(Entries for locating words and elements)
------------------------------
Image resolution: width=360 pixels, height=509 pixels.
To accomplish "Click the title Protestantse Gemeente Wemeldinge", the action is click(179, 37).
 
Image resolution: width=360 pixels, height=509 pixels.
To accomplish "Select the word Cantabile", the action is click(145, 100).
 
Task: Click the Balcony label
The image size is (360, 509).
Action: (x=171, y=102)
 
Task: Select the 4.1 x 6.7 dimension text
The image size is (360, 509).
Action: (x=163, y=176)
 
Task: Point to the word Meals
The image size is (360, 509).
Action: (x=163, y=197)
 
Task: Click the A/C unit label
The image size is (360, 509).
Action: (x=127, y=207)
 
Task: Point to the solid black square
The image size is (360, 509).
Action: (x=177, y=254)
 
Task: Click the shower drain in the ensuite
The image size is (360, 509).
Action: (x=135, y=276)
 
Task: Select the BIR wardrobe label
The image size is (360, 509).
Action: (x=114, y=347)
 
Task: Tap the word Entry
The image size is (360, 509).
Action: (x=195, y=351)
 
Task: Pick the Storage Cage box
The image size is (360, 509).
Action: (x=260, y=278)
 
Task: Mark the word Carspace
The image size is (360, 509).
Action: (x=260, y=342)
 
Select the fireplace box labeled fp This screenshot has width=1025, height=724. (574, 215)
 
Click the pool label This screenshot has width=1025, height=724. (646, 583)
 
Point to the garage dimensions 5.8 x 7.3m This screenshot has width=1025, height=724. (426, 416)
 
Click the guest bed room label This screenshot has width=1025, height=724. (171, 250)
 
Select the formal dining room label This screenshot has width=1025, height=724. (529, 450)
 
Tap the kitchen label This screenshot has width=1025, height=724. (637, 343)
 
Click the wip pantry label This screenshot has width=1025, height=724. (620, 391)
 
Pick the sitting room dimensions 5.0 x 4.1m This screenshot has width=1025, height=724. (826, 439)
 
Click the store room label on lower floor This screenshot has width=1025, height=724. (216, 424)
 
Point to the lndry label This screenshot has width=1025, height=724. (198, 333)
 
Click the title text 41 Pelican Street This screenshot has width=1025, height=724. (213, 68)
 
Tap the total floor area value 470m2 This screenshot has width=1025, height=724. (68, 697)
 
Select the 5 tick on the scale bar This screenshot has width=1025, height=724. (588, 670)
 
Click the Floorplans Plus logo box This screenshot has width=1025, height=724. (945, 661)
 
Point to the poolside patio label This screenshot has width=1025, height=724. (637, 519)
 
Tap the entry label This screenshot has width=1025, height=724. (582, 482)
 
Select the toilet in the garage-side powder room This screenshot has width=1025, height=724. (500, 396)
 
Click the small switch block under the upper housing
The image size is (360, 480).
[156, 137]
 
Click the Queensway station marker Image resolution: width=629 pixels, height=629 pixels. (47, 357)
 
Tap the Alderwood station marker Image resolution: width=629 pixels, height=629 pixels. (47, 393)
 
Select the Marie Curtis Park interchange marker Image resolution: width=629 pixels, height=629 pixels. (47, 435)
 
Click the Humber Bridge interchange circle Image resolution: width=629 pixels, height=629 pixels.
------------------------------
Put every line of the listing above into a JSON list of strings, one string per line, skipping the blank lines.

| Worked answer |
[
  "Image resolution: width=360 pixels, height=509 pixels.",
  "To accomplish \"Click the title Protestantse Gemeente Wemeldinge\", the action is click(179, 37).",
  "Image resolution: width=360 pixels, height=509 pixels.",
  "To accomplish \"Select the word Cantabile\", the action is click(145, 100).",
  "Task: Click the Balcony label",
  "The image size is (360, 509).",
  "Action: (x=171, y=102)",
  "Task: Select the 4.1 x 6.7 dimension text",
  "The image size is (360, 509).",
  "Action: (x=163, y=176)",
  "Task: Point to the word Meals",
  "The image size is (360, 509).",
  "Action: (x=163, y=197)",
  "Task: Click the A/C unit label",
  "The image size is (360, 509).",
  "Action: (x=127, y=207)",
  "Task: Point to the solid black square",
  "The image size is (360, 509).",
  "Action: (x=177, y=254)",
  "Task: Click the shower drain in the ensuite",
  "The image size is (360, 509).",
  "Action: (x=135, y=276)",
  "Task: Select the BIR wardrobe label",
  "The image size is (360, 509).",
  "Action: (x=114, y=347)",
  "Task: Tap the word Entry",
  "The image size is (360, 509).",
  "Action: (x=195, y=351)",
  "Task: Pick the Storage Cage box",
  "The image size is (360, 509).",
  "Action: (x=260, y=278)",
  "Task: Mark the word Carspace",
  "The image size is (360, 509).",
  "Action: (x=260, y=342)",
  "Select the fireplace box labeled fp This screenshot has width=1025, height=724. (574, 215)",
  "Click the pool label This screenshot has width=1025, height=724. (646, 583)",
  "Point to the garage dimensions 5.8 x 7.3m This screenshot has width=1025, height=724. (426, 416)",
  "Click the guest bed room label This screenshot has width=1025, height=724. (171, 250)",
  "Select the formal dining room label This screenshot has width=1025, height=724. (529, 450)",
  "Tap the kitchen label This screenshot has width=1025, height=724. (637, 343)",
  "Click the wip pantry label This screenshot has width=1025, height=724. (620, 391)",
  "Pick the sitting room dimensions 5.0 x 4.1m This screenshot has width=1025, height=724. (826, 439)",
  "Click the store room label on lower floor This screenshot has width=1025, height=724. (216, 424)",
  "Point to the lndry label This screenshot has width=1025, height=724. (198, 333)",
  "Click the title text 41 Pelican Street This screenshot has width=1025, height=724. (213, 68)",
  "Tap the total floor area value 470m2 This screenshot has width=1025, height=724. (68, 697)",
  "Select the 5 tick on the scale bar This screenshot has width=1025, height=724. (588, 670)",
  "Click the Floorplans Plus logo box This screenshot has width=1025, height=724. (945, 661)",
  "Point to the poolside patio label This screenshot has width=1025, height=724. (637, 519)",
  "Tap the entry label This screenshot has width=1025, height=724. (582, 482)",
  "Select the toilet in the garage-side powder room This screenshot has width=1025, height=724. (500, 396)",
  "Click the small switch block under the upper housing",
  "The image size is (360, 480).",
  "[156, 137]",
  "Click the Queensway station marker Image resolution: width=629 pixels, height=629 pixels. (47, 357)",
  "Tap the Alderwood station marker Image resolution: width=629 pixels, height=629 pixels. (47, 393)",
  "Select the Marie Curtis Park interchange marker Image resolution: width=629 pixels, height=629 pixels. (47, 435)",
  "Click the Humber Bridge interchange circle Image resolution: width=629 pixels, height=629 pixels."
]